## TASK DETAILS:
Exactly as written, transcribe each line of the listing.
[[ RECORD EXCERPTS open ]]
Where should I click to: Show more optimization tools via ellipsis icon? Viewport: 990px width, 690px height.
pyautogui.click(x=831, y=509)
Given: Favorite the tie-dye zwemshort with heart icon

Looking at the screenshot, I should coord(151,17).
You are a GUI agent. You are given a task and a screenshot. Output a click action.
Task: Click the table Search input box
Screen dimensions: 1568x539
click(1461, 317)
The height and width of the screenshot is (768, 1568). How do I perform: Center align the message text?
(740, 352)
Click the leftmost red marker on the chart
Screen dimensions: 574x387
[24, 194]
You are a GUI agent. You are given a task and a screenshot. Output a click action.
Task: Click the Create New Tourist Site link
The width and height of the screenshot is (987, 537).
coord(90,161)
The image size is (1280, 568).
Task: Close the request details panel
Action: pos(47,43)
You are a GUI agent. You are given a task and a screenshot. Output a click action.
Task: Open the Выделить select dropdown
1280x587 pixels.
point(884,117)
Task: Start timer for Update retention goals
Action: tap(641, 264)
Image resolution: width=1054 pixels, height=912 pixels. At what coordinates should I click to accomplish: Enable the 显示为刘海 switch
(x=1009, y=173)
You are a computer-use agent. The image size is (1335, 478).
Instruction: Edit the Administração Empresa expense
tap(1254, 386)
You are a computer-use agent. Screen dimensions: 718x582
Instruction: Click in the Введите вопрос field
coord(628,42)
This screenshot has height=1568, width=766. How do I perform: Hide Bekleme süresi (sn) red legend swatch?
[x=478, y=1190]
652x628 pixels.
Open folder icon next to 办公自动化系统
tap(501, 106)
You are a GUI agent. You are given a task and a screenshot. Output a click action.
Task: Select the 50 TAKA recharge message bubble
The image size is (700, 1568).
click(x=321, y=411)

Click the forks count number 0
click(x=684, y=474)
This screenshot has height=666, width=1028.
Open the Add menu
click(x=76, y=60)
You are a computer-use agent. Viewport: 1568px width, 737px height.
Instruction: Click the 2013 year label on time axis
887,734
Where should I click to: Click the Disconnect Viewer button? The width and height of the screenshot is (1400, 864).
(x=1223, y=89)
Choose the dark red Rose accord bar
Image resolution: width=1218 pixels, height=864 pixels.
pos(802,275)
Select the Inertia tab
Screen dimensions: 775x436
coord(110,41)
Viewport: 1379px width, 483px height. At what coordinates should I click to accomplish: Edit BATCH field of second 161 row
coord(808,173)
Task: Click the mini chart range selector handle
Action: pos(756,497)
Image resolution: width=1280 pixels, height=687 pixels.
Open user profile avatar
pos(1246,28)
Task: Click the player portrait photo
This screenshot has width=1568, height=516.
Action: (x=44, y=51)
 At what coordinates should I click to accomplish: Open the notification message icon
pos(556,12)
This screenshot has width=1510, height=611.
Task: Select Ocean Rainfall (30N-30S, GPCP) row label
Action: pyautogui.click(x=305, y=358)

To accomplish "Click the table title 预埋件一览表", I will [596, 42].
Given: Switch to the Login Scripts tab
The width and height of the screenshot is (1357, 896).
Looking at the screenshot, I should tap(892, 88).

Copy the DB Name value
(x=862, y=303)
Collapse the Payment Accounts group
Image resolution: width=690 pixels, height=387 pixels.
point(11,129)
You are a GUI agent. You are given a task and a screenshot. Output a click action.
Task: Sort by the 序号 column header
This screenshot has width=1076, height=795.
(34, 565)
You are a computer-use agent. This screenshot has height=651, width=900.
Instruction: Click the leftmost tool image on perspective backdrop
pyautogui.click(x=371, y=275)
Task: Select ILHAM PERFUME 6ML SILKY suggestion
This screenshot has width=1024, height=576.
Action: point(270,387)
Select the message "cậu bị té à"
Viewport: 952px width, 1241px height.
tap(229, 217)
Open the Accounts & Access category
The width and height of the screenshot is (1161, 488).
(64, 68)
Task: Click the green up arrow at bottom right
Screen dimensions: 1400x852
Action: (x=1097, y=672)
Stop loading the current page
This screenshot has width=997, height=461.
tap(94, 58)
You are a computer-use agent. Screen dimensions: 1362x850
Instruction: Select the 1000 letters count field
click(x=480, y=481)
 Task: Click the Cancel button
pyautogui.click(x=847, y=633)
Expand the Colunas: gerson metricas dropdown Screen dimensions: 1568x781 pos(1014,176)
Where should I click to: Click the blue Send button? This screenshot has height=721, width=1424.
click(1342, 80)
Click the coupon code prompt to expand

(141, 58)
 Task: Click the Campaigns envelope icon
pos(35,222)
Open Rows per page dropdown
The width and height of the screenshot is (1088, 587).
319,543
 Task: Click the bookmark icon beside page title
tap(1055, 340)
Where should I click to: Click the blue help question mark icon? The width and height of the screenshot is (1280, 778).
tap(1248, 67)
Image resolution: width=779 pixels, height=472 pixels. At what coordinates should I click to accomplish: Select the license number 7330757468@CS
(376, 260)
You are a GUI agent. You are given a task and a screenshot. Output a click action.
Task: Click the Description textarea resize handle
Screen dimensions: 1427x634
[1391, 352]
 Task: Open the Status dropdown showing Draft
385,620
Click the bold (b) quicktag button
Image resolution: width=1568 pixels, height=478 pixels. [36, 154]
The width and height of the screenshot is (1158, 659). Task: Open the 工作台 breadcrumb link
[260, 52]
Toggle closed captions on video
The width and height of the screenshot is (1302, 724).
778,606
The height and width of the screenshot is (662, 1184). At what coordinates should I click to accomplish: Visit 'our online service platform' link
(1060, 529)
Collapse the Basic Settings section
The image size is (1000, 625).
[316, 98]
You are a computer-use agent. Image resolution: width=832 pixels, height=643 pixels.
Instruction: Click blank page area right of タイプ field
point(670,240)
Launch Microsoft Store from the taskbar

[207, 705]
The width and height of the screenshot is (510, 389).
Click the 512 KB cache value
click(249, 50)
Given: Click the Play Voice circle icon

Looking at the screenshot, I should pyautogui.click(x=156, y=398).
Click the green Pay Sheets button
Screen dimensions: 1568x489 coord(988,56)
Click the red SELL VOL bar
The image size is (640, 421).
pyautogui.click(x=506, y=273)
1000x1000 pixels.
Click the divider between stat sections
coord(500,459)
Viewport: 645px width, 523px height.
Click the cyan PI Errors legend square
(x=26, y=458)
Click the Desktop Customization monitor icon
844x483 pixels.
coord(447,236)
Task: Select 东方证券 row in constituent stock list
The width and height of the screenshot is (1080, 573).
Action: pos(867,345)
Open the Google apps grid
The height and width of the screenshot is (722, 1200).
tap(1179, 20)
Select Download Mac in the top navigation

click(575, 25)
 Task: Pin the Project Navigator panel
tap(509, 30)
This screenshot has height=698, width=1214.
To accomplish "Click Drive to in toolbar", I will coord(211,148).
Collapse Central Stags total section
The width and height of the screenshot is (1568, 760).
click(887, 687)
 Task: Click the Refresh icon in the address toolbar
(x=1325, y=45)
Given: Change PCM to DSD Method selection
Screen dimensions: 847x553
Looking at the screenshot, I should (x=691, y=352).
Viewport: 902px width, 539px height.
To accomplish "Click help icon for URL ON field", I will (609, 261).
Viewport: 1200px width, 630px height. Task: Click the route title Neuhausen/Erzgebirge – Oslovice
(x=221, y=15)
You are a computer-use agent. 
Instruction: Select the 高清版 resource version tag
[[ RECORD EXCERPTS closed ]]
## RESULT OF THIS EXERCISE:
Where should I click to: Show more optimization tools via ellipsis icon? Viewport: 990px width, 690px height.
pyautogui.click(x=831, y=509)
Given: Favorite the tie-dye zwemshort with heart icon

Looking at the screenshot, I should coord(151,17).
You are a GUI agent. You are given a task and a screenshot. Output a click action.
Task: Click the table Search input box
Screen dimensions: 1568x539
click(1461, 317)
The height and width of the screenshot is (768, 1568). How do I perform: Center align the message text?
(740, 352)
Click the leftmost red marker on the chart
Screen dimensions: 574x387
[24, 194]
You are a GUI agent. You are given a task and a screenshot. Output a click action.
Task: Click the Create New Tourist Site link
The width and height of the screenshot is (987, 537).
coord(90,161)
The image size is (1280, 568).
Task: Close the request details panel
Action: pos(47,43)
You are a GUI agent. You are given a task and a screenshot. Output a click action.
Task: Open the Выделить select dropdown
1280x587 pixels.
point(884,117)
Task: Start timer for Update retention goals
Action: tap(641, 264)
Image resolution: width=1054 pixels, height=912 pixels. At what coordinates should I click to accomplish: Enable the 显示为刘海 switch
(x=1009, y=173)
You are a computer-use agent. The image size is (1335, 478).
Instruction: Edit the Administração Empresa expense
tap(1254, 386)
You are a computer-use agent. Screen dimensions: 718x582
Instruction: Click in the Введите вопрос field
coord(628,42)
This screenshot has height=1568, width=766. How do I perform: Hide Bekleme süresi (sn) red legend swatch?
[x=478, y=1190]
652x628 pixels.
Open folder icon next to 办公自动化系统
tap(501, 106)
You are a GUI agent. You are given a task and a screenshot. Output a click action.
Task: Select the 50 TAKA recharge message bubble
The image size is (700, 1568).
click(x=321, y=411)

Click the forks count number 0
click(x=684, y=474)
This screenshot has height=666, width=1028.
Open the Add menu
click(x=76, y=60)
You are a computer-use agent. Viewport: 1568px width, 737px height.
Instruction: Click the 2013 year label on time axis
887,734
Where should I click to: Click the Disconnect Viewer button? The width and height of the screenshot is (1400, 864).
(x=1223, y=89)
Choose the dark red Rose accord bar
Image resolution: width=1218 pixels, height=864 pixels.
pos(802,275)
Select the Inertia tab
Screen dimensions: 775x436
coord(110,41)
Viewport: 1379px width, 483px height. At what coordinates should I click to accomplish: Edit BATCH field of second 161 row
coord(808,173)
Task: Click the mini chart range selector handle
Action: pos(756,497)
Image resolution: width=1280 pixels, height=687 pixels.
Open user profile avatar
pos(1246,28)
Task: Click the player portrait photo
This screenshot has width=1568, height=516.
Action: (x=44, y=51)
 At what coordinates should I click to accomplish: Open the notification message icon
pos(556,12)
This screenshot has width=1510, height=611.
Task: Select Ocean Rainfall (30N-30S, GPCP) row label
Action: pyautogui.click(x=305, y=358)

To accomplish "Click the table title 预埋件一览表", I will [596, 42].
Given: Switch to the Login Scripts tab
The width and height of the screenshot is (1357, 896).
Looking at the screenshot, I should tap(892, 88).

Copy the DB Name value
(x=862, y=303)
Collapse the Payment Accounts group
Image resolution: width=690 pixels, height=387 pixels.
point(11,129)
You are a GUI agent. You are given a task and a screenshot. Output a click action.
Task: Sort by the 序号 column header
This screenshot has width=1076, height=795.
(34, 565)
You are a computer-use agent. This screenshot has height=651, width=900.
Instruction: Click the leftmost tool image on perspective backdrop
pyautogui.click(x=371, y=275)
Task: Select ILHAM PERFUME 6ML SILKY suggestion
This screenshot has width=1024, height=576.
Action: point(270,387)
Select the message "cậu bị té à"
Viewport: 952px width, 1241px height.
tap(229, 217)
Open the Accounts & Access category
The width and height of the screenshot is (1161, 488).
(64, 68)
Task: Click the green up arrow at bottom right
Screen dimensions: 1400x852
Action: (x=1097, y=672)
Stop loading the current page
This screenshot has width=997, height=461.
tap(94, 58)
You are a computer-use agent. Screen dimensions: 1362x850
Instruction: Select the 1000 letters count field
click(x=480, y=481)
 Task: Click the Cancel button
pyautogui.click(x=847, y=633)
Expand the Colunas: gerson metricas dropdown Screen dimensions: 1568x781 pos(1014,176)
Where should I click to: Click the blue Send button? This screenshot has height=721, width=1424.
click(1342, 80)
Click the coupon code prompt to expand

(141, 58)
 Task: Click the Campaigns envelope icon
pos(35,222)
Open Rows per page dropdown
The width and height of the screenshot is (1088, 587).
319,543
 Task: Click the bookmark icon beside page title
tap(1055, 340)
Where should I click to: Click the blue help question mark icon? The width and height of the screenshot is (1280, 778).
tap(1248, 67)
Image resolution: width=779 pixels, height=472 pixels. At what coordinates should I click to accomplish: Select the license number 7330757468@CS
(376, 260)
You are a GUI agent. You are given a task and a screenshot. Output a click action.
Task: Click the Description textarea resize handle
Screen dimensions: 1427x634
[1391, 352]
 Task: Open the Status dropdown showing Draft
385,620
Click the bold (b) quicktag button
Image resolution: width=1568 pixels, height=478 pixels. [36, 154]
The width and height of the screenshot is (1158, 659). Task: Open the 工作台 breadcrumb link
[260, 52]
Toggle closed captions on video
The width and height of the screenshot is (1302, 724).
778,606
The height and width of the screenshot is (662, 1184). At what coordinates should I click to accomplish: Visit 'our online service platform' link
(1060, 529)
Collapse the Basic Settings section
The image size is (1000, 625).
[316, 98]
You are a computer-use agent. Image resolution: width=832 pixels, height=643 pixels.
Instruction: Click blank page area right of タイプ field
point(670,240)
Launch Microsoft Store from the taskbar

[207, 705]
The width and height of the screenshot is (510, 389).
Click the 512 KB cache value
click(249, 50)
Given: Click the Play Voice circle icon

Looking at the screenshot, I should pyautogui.click(x=156, y=398).
Click the green Pay Sheets button
Screen dimensions: 1568x489 coord(988,56)
Click the red SELL VOL bar
The image size is (640, 421).
pyautogui.click(x=506, y=273)
1000x1000 pixels.
Click the divider between stat sections
coord(500,459)
Viewport: 645px width, 523px height.
Click the cyan PI Errors legend square
(x=26, y=458)
Click the Desktop Customization monitor icon
844x483 pixels.
coord(447,236)
Task: Select 东方证券 row in constituent stock list
The width and height of the screenshot is (1080, 573).
Action: pos(867,345)
Open the Google apps grid
The height and width of the screenshot is (722, 1200).
tap(1179, 20)
Select Download Mac in the top navigation

click(575, 25)
 Task: Pin the Project Navigator panel
tap(509, 30)
This screenshot has height=698, width=1214.
To accomplish "Click Drive to in toolbar", I will coord(211,148).
Collapse Central Stags total section
The width and height of the screenshot is (1568, 760).
click(887, 687)
 Task: Click the Refresh icon in the address toolbar
(x=1325, y=45)
Given: Change PCM to DSD Method selection
Screen dimensions: 847x553
Looking at the screenshot, I should (x=691, y=352).
Viewport: 902px width, 539px height.
To accomplish "Click help icon for URL ON field", I will (609, 261).
Viewport: 1200px width, 630px height. Task: Click the route title Neuhausen/Erzgebirge – Oslovice
(x=221, y=15)
You are a computer-use agent. 
Instruction: Select the 高清版 resource version tag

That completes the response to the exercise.